Quantifying elastic fiber in the tissue specimen is an important aspect of diagnosing different diseases. In conventional pathology, special staining technique such as EVG (Verhoeff's Van Gieson) is applied physically for this purpose which is expensive and time-consuming procedure. Though H&E (Hematoxylin and Eosin) staining is routinely used, less expensive and most common tissue staining technique, elastic and collagen fibers cannot be differentiated using it. This study proposes a modified CycleGAN based unsupervised method for the computerized generation of RGB EVG stained tissue from hyperspectral H&E stained one to save the time and cost of conventional EVG staining procedure. Our proposed method is designed to utilize the sufficient spectral information provided by the H&E hyperspectral image (HSI) without reducing the spectral dimension. For doing so, we have faced challenges to calculate one of the training losses (identity loss) of CycleGAN that requires reducing the channel dimension of H&E HSI to be the same as RGB EVG stained image. We have addressed the issue by adopting intentionally designed three basis functions that can reduce the channel dimension of HSI into three without losing the essential color of elastic fibers.
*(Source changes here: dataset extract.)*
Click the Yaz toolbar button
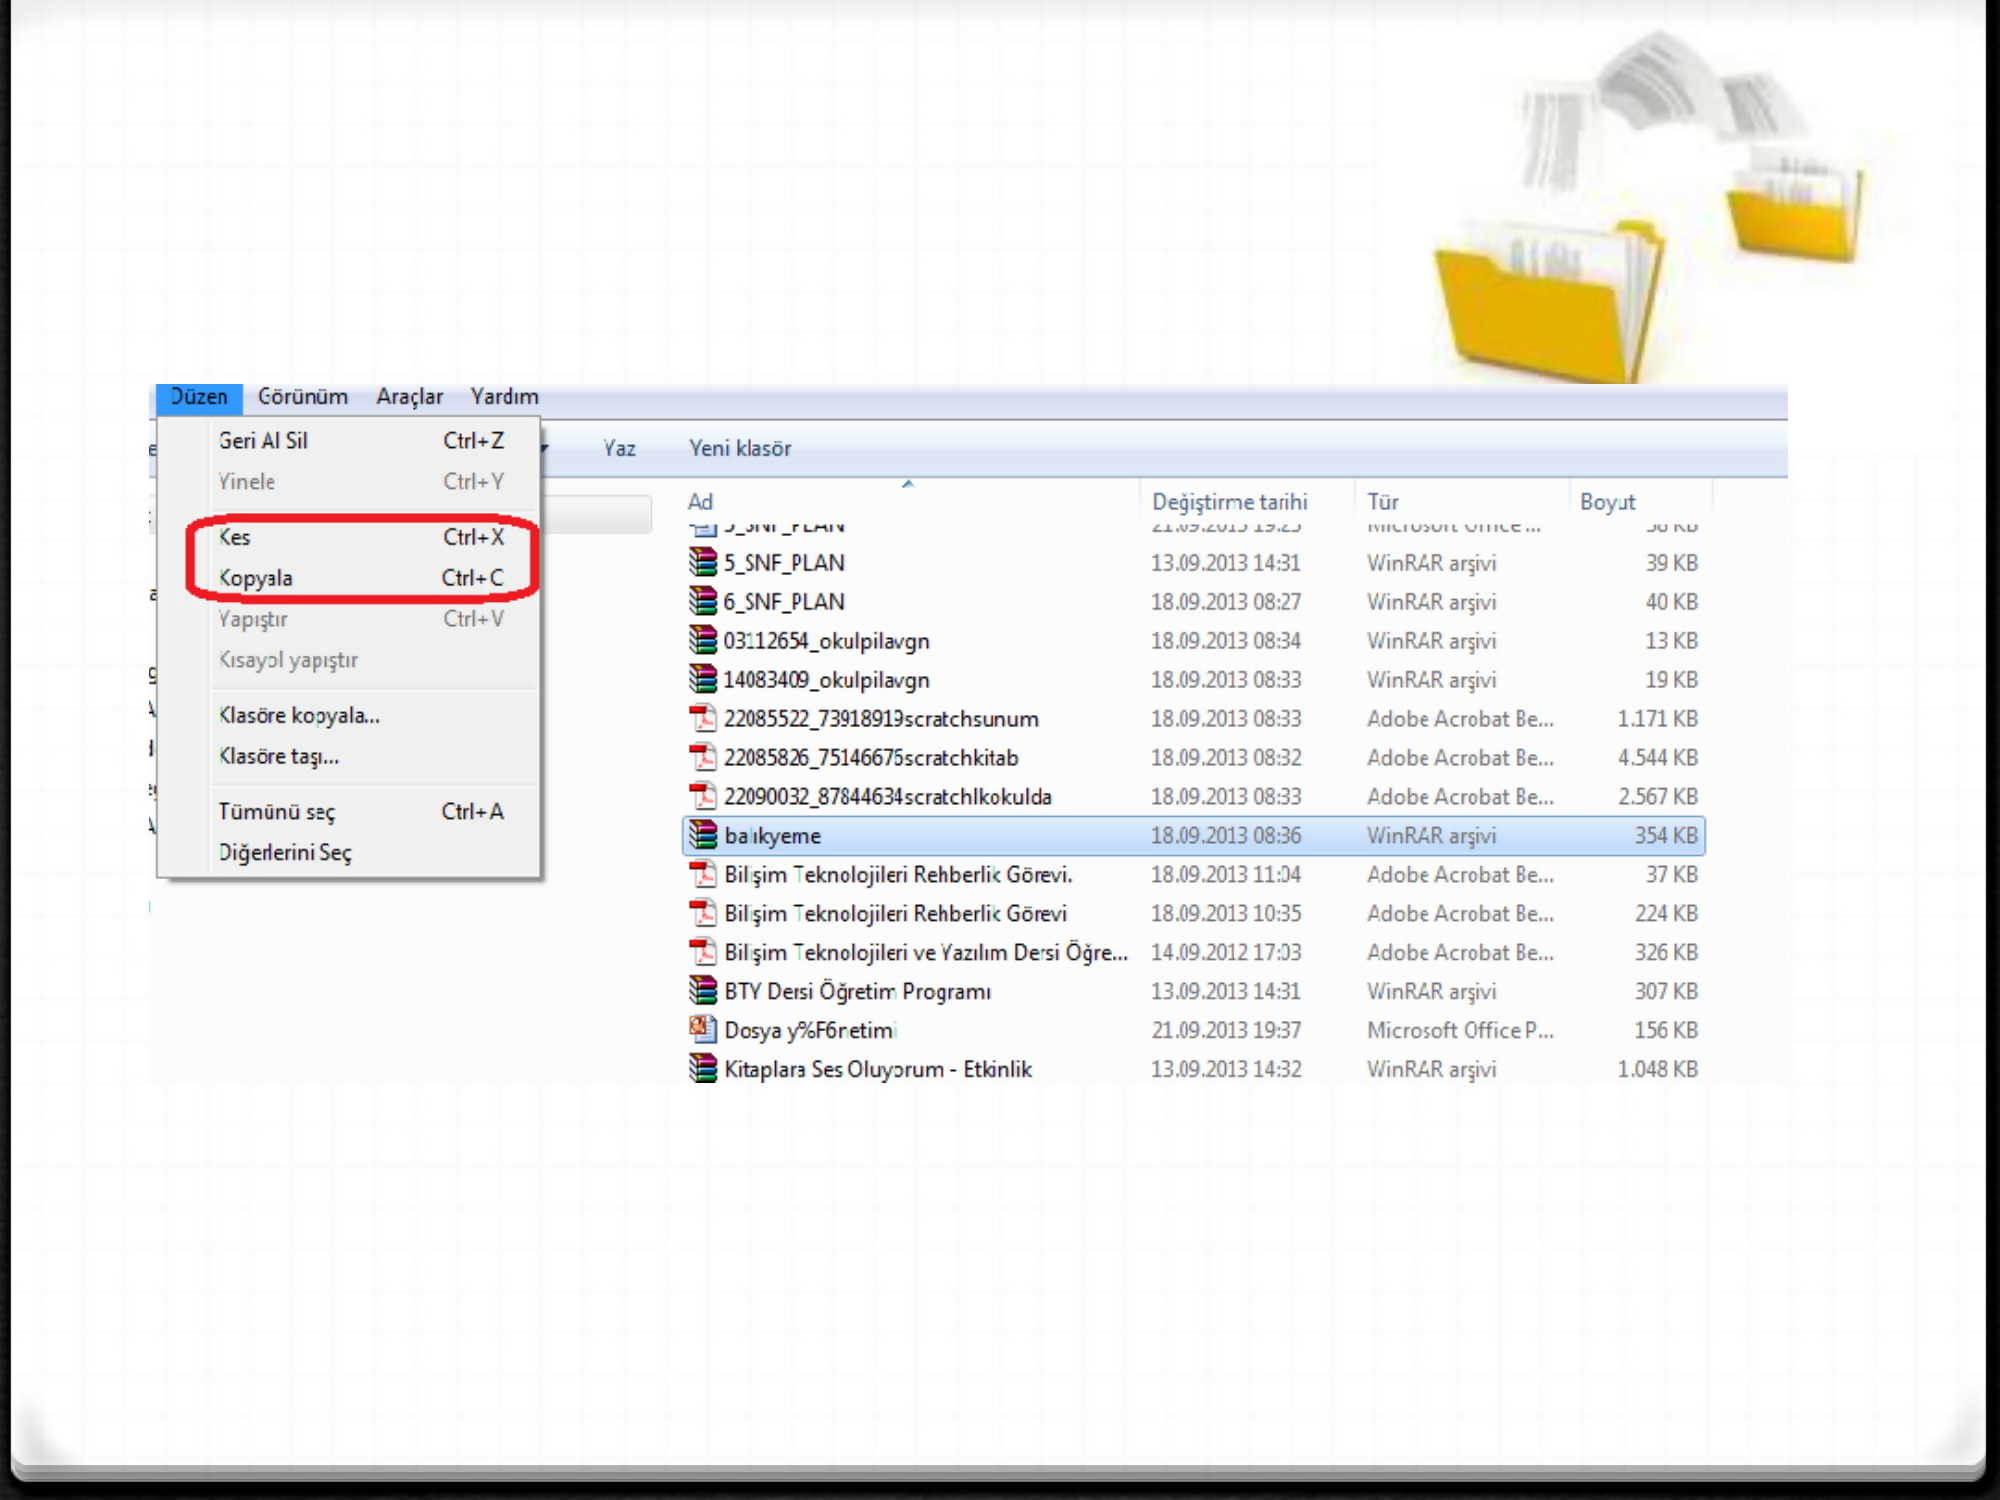619,449
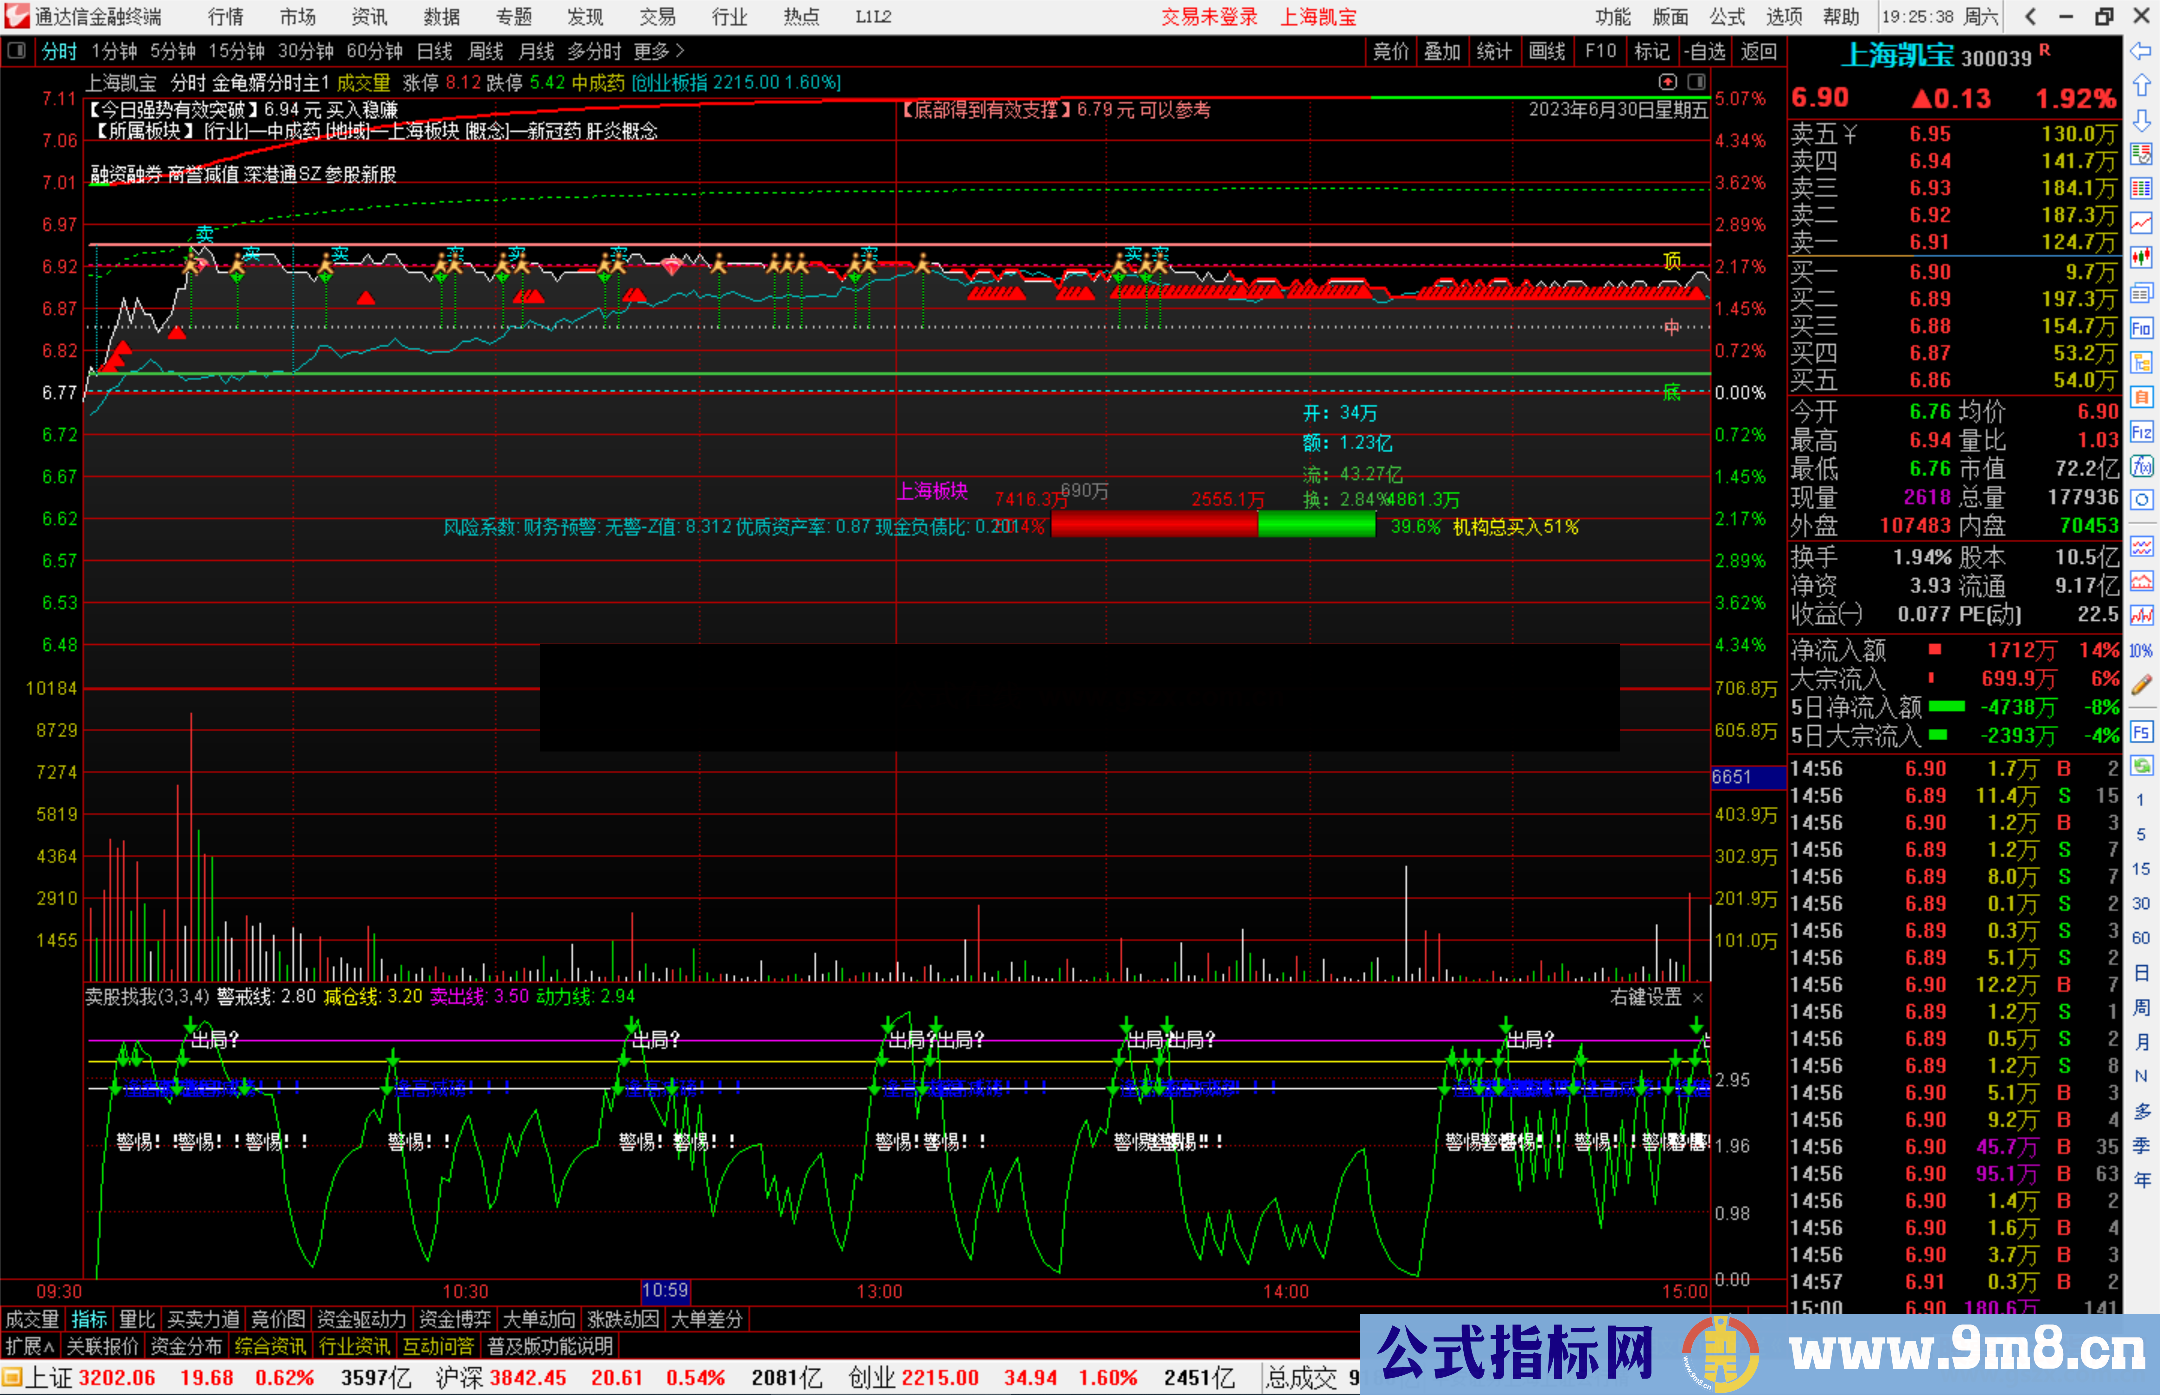
Task: Click the red-green capital flow bar
Action: (1213, 525)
The set of this function includes Linear Discriminant Function (LDF) and the transmittance spectrum of Eosin and Hematoxylin which has proved to best preserve the underlying important features of EVG stained image while reducing the dimensionality of hyperspectral H&E. The experimental result proves the feasibility of our proposed method to generate realistic EVG stained image from its corresponding H&E stained one.